What to produce =
Output only the lines of the entries that follow, starting at the one with "Dikili Dijital tabela (65, 2445)" and running down to the one with "Benim yanımda durun. (228, 2459)", both included and unchanged.

Dataset items =
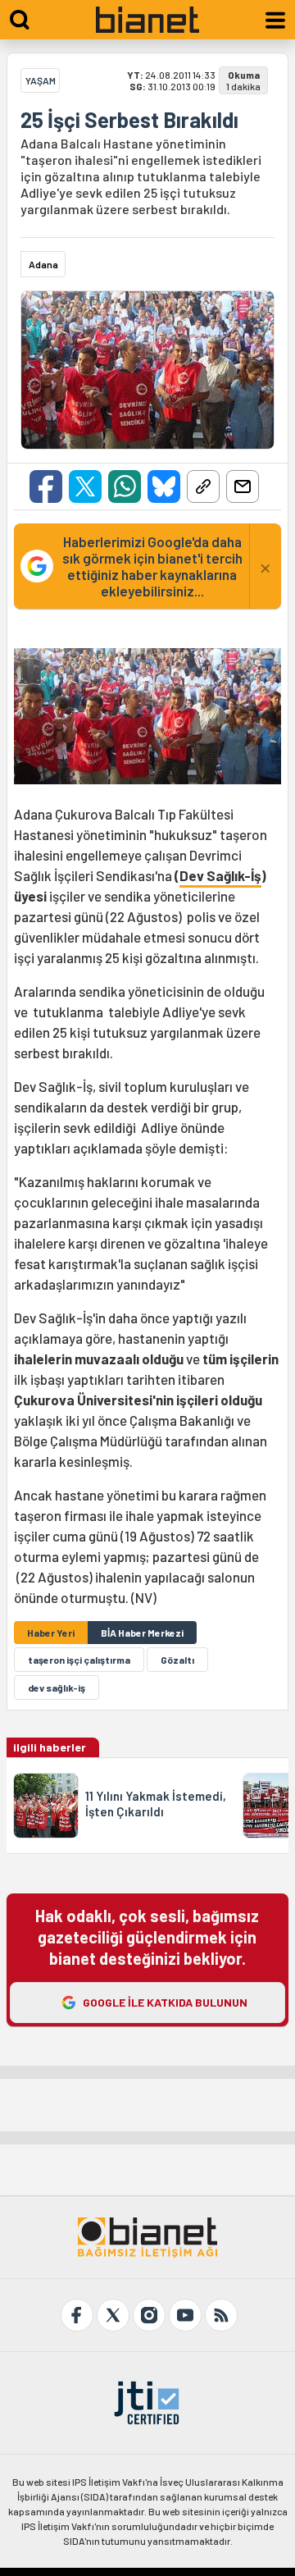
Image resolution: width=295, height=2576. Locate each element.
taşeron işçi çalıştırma (79, 1659)
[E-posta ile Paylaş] (242, 486)
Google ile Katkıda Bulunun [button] (165, 2002)
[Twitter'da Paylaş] (85, 486)
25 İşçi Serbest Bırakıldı (129, 119)
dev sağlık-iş (56, 1687)
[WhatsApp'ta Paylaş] (124, 486)
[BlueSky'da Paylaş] (164, 486)
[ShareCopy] (203, 486)
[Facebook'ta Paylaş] (46, 486)
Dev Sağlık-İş (220, 875)
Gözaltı (177, 1659)
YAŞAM (40, 80)
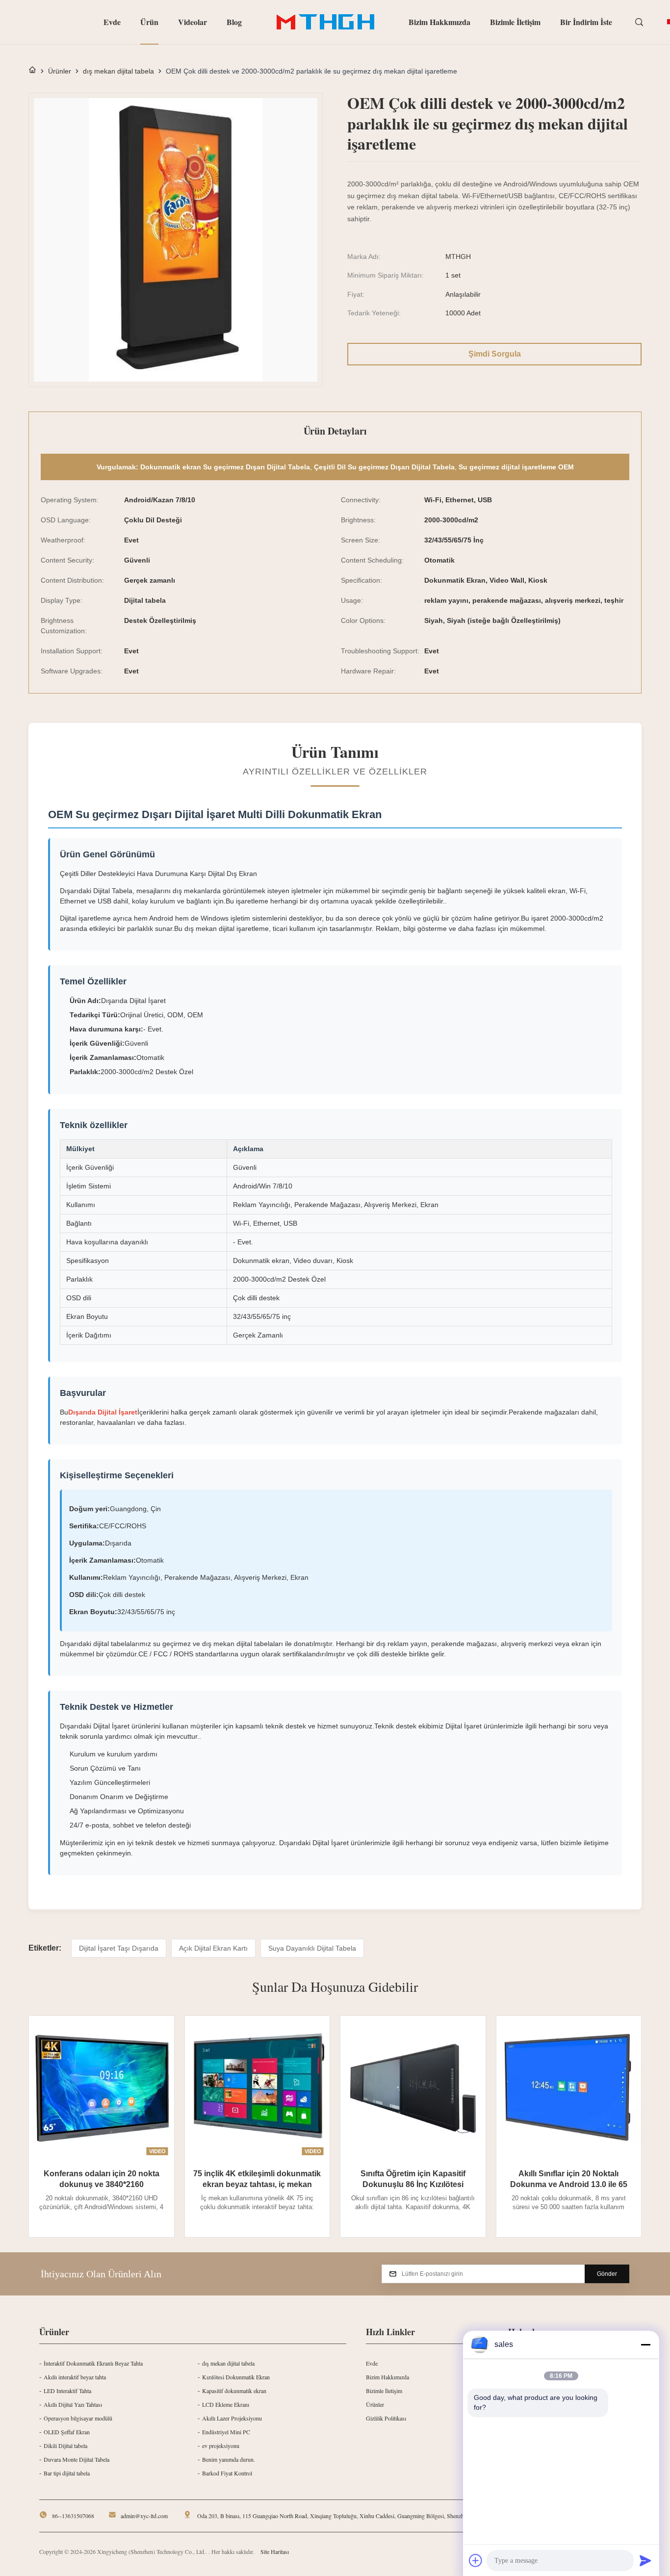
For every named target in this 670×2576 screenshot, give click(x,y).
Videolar (192, 21)
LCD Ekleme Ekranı (225, 2404)
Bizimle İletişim (515, 21)
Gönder (607, 2273)
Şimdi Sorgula (494, 354)
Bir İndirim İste (586, 21)
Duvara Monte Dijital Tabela (76, 2459)
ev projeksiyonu (220, 2445)
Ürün (149, 21)
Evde (112, 21)
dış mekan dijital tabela (118, 71)
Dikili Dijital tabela (65, 2445)
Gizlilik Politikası (386, 2418)
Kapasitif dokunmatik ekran (234, 2391)
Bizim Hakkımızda (439, 21)
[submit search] (640, 22)
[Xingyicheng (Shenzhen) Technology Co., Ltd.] (325, 22)
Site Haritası (274, 2551)
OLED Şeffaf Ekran (67, 2432)
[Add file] (476, 2560)
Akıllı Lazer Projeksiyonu (232, 2418)
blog (234, 21)
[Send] (645, 2560)
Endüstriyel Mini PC (226, 2432)
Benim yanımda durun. (228, 2459)
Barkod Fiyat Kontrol (227, 2473)
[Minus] (645, 2344)
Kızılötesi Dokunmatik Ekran (236, 2377)
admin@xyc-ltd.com (144, 2516)
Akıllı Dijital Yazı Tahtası (73, 2404)
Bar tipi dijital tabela (67, 2473)
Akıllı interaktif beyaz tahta (75, 2377)
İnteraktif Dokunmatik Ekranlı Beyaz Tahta (93, 2363)
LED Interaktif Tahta (67, 2391)
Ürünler (59, 71)
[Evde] (32, 71)
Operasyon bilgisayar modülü (78, 2418)
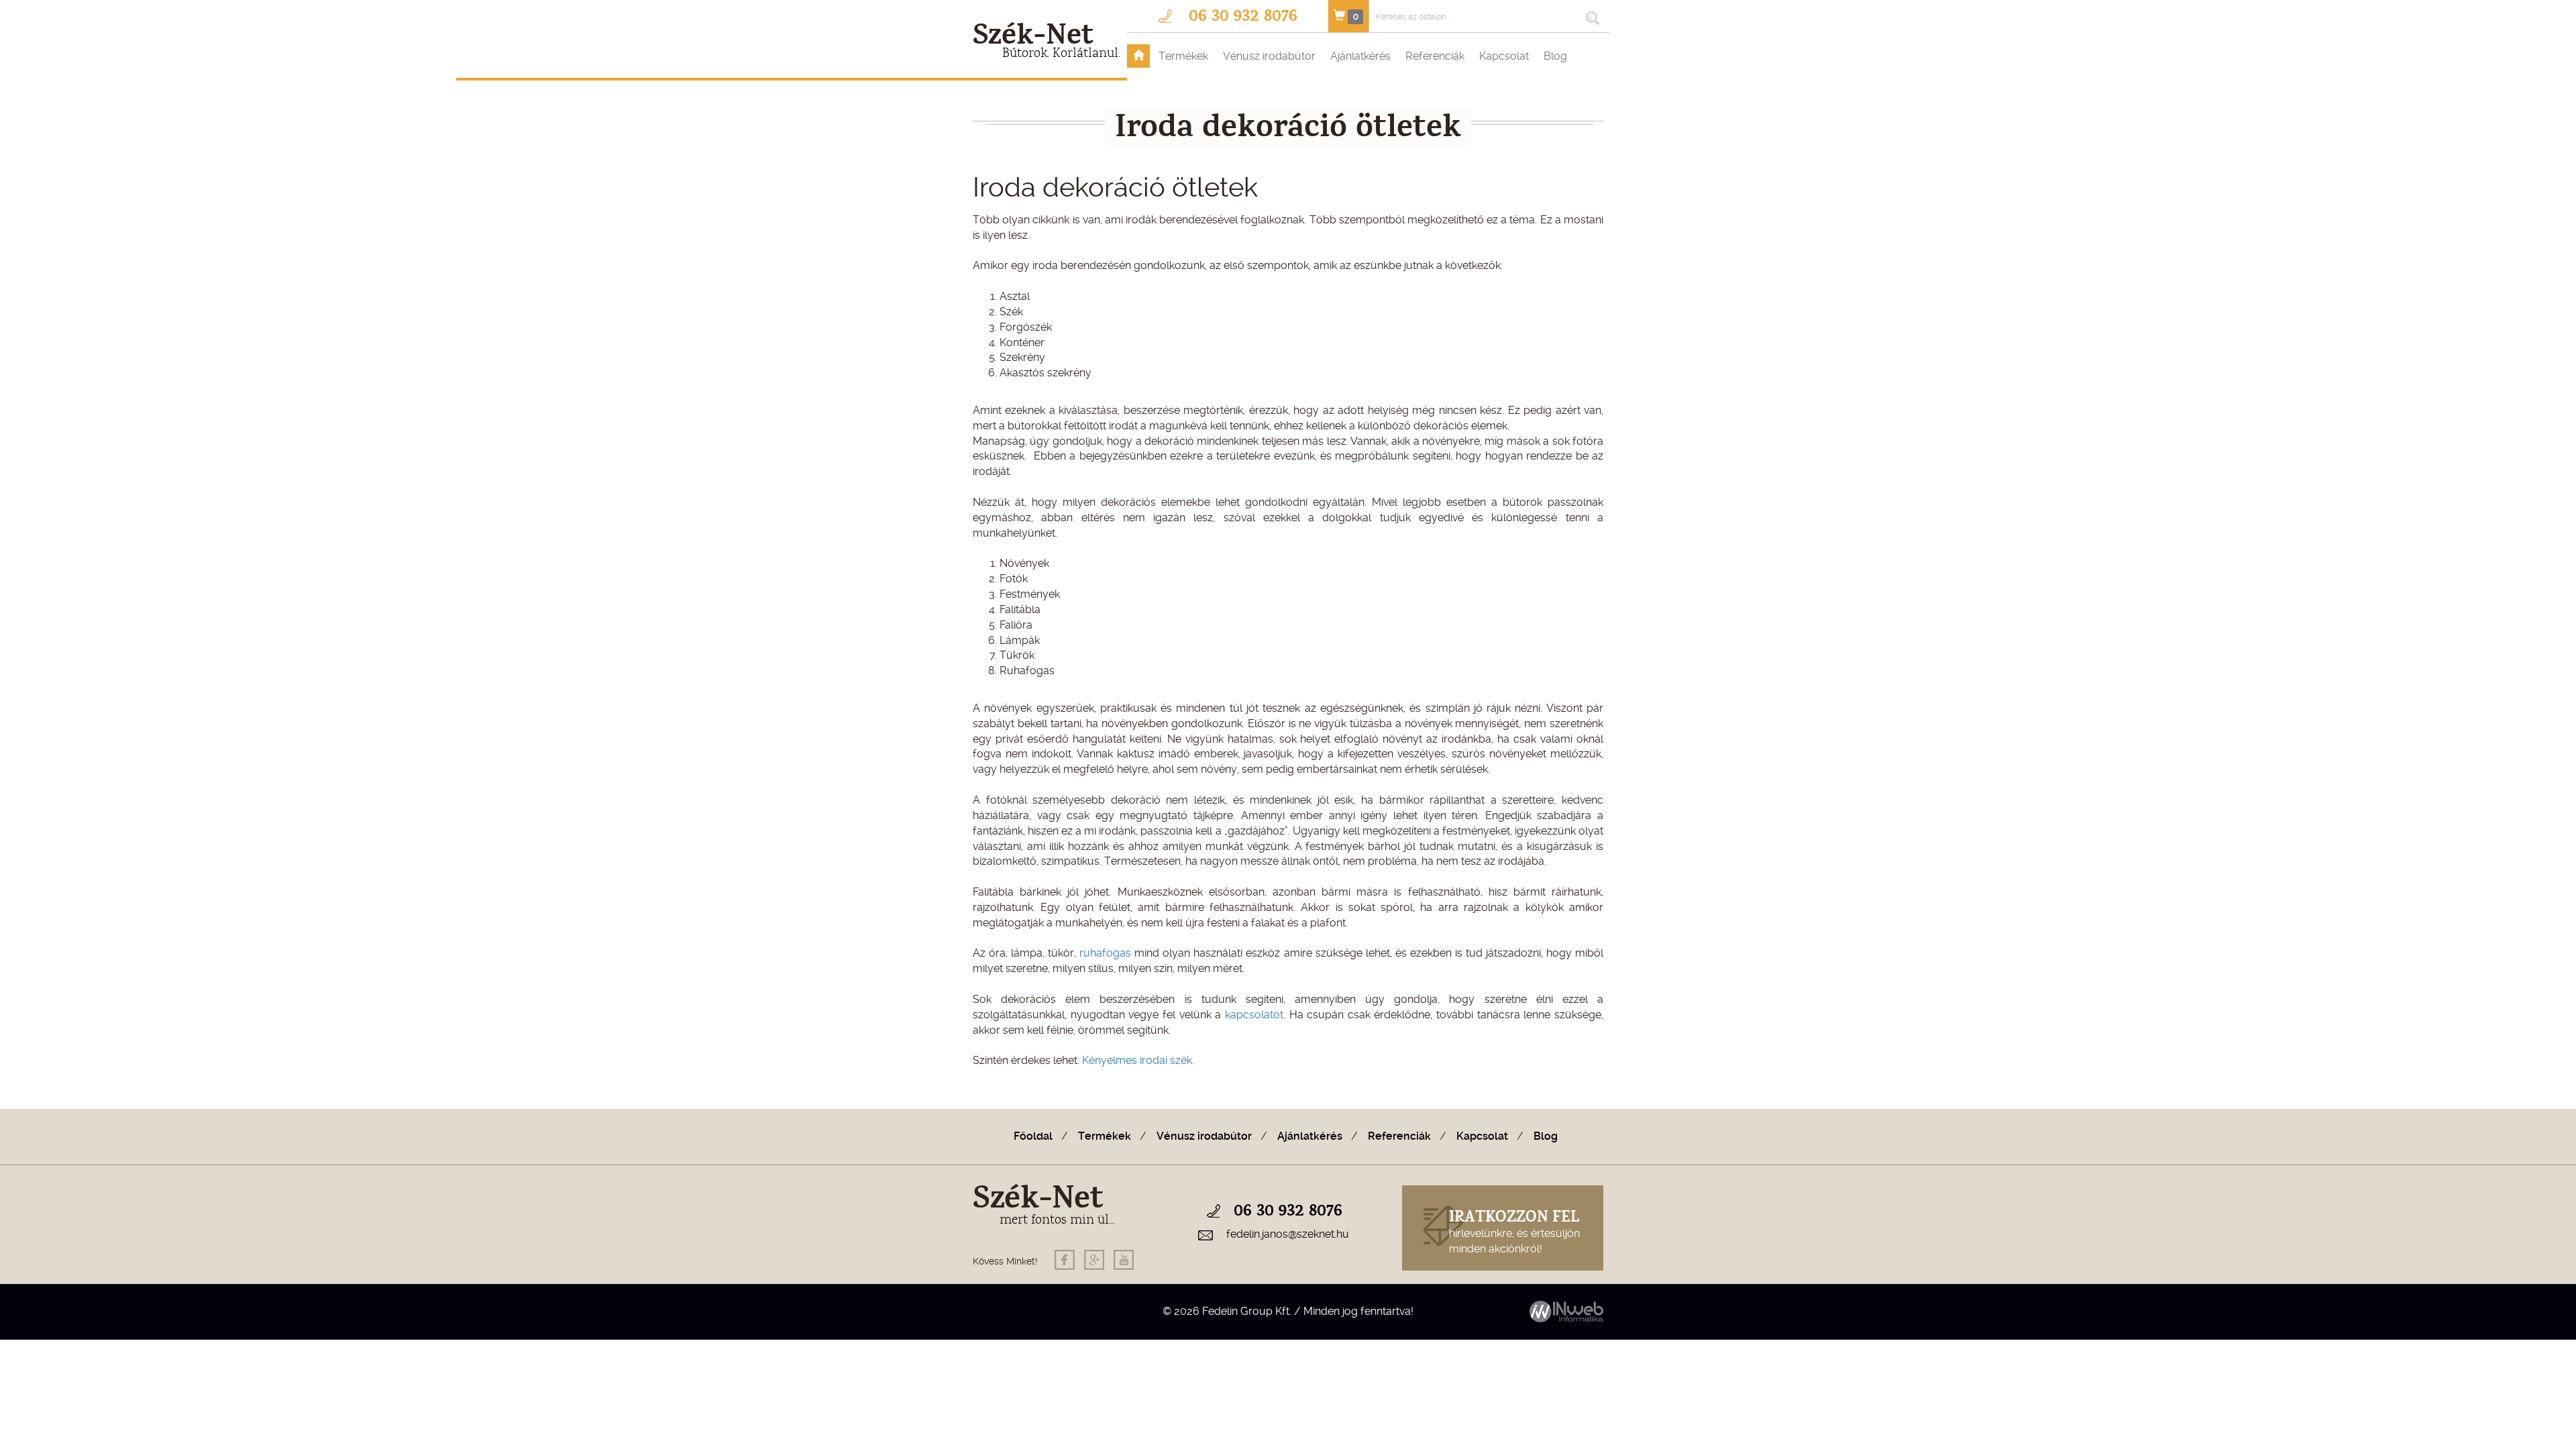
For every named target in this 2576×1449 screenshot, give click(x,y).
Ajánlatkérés (1360, 56)
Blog (1555, 56)
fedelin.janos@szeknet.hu (1287, 1234)
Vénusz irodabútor (1269, 56)
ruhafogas (1105, 953)
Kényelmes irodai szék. (1138, 1060)
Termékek (1183, 56)
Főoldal (1033, 1136)
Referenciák (1434, 56)
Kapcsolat (1504, 56)
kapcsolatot (1254, 1014)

Written solution =
Dikili Dijital tabela (65, 2445)
Gizlilik Politikası (386, 2418)
Kapasitif dokunmatik ekran (234, 2391)
Bizim Hakkımızda (439, 21)
[submit search] (640, 22)
[Xingyicheng (Shenzhen) Technology Co., Ltd.] (325, 22)
Site Haritası (274, 2551)
OLED Şeffaf Ekran (67, 2432)
[Add file] (476, 2560)
Akıllı Lazer Projeksiyonu (232, 2418)
blog (234, 21)
[Send] (645, 2560)
Endüstriyel Mini PC (226, 2432)
Benim yanımda durun. (228, 2459)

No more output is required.